Ask HN: Are non-JavaScript languages obsolete? - pwernersbach

The majority of job postings that I see these days are for Javascript developers, for working with things like Node.js, AngularJS, etc. In today&#x27;s job market, are competencies in languages other than Javascript useful?
======
gregjor
There's no reason to learn any other language. The Ecma International
association announced last year that all languages except for JavaScript would
be discontinued as of Dec 31, 2015. Any code that hasn't been rewritten in JS
by then will have 60 days grace period to finish a rewrite. After that the
non-JavaScript code has to deleted.

------
greybox
Limiting yourself to one language however wide spread it is, is damaging. It
limits you way of thinking about problems and narrows your vision when
designing solutions.

Don't get into the "It CAN be done in JS therefore it SHOULD be done in JS"
mindset that many people on HN seem to share. Teach yourself to use different
tools and always choose the most appropriate one for the task at hand.

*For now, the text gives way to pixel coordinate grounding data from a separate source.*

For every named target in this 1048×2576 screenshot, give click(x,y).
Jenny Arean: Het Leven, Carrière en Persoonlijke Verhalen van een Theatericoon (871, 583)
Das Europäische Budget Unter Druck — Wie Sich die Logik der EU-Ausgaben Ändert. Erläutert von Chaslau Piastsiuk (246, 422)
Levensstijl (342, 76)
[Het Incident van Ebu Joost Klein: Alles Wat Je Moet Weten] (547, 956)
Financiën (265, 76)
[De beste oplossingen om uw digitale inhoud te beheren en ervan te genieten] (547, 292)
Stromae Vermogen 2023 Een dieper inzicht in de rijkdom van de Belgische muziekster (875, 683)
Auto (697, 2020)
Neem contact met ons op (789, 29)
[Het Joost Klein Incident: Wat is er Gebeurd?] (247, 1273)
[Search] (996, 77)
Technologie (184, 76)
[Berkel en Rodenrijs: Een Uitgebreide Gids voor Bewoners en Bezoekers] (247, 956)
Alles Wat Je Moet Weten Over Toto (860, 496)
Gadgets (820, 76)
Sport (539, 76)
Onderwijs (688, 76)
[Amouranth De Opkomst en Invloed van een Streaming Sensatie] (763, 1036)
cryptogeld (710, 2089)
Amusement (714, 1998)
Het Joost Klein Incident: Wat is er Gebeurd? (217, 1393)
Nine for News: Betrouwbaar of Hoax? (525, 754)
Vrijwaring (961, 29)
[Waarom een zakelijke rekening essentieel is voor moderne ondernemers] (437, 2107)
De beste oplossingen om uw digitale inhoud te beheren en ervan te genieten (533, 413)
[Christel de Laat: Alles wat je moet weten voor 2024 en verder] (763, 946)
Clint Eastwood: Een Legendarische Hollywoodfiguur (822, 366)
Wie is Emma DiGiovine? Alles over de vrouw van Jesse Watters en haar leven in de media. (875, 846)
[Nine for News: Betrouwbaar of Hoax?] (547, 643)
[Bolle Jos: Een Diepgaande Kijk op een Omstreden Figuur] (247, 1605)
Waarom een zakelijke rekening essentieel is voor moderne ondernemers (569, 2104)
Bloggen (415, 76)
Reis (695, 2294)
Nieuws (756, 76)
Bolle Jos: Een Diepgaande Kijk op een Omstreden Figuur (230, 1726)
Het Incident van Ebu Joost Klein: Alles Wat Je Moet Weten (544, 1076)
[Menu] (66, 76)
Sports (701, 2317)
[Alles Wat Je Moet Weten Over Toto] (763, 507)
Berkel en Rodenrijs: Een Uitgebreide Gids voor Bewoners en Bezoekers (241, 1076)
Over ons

I am a software developer in the UK and I have used C++, Python, Java, Lua and
JS (all in the last 2 years) and all of them have their place.

------
therealidiot
When I look for software engineering jobs there's a fairly healthy
distribution of languages.

...but I'm over here in the UK. Where are you looking?

------
BinaryIdiot
As someone who primarily works in JavaScript and has for the past 4 years...I
still see a majority of jobs wanting .Net or Java experience in the MD / VA /
DC area.

Naturally this is anecdotal for myself or yourself; I'm not convinced the
majority are but maybe it depends on your area, services you're using to find
job posts, etc.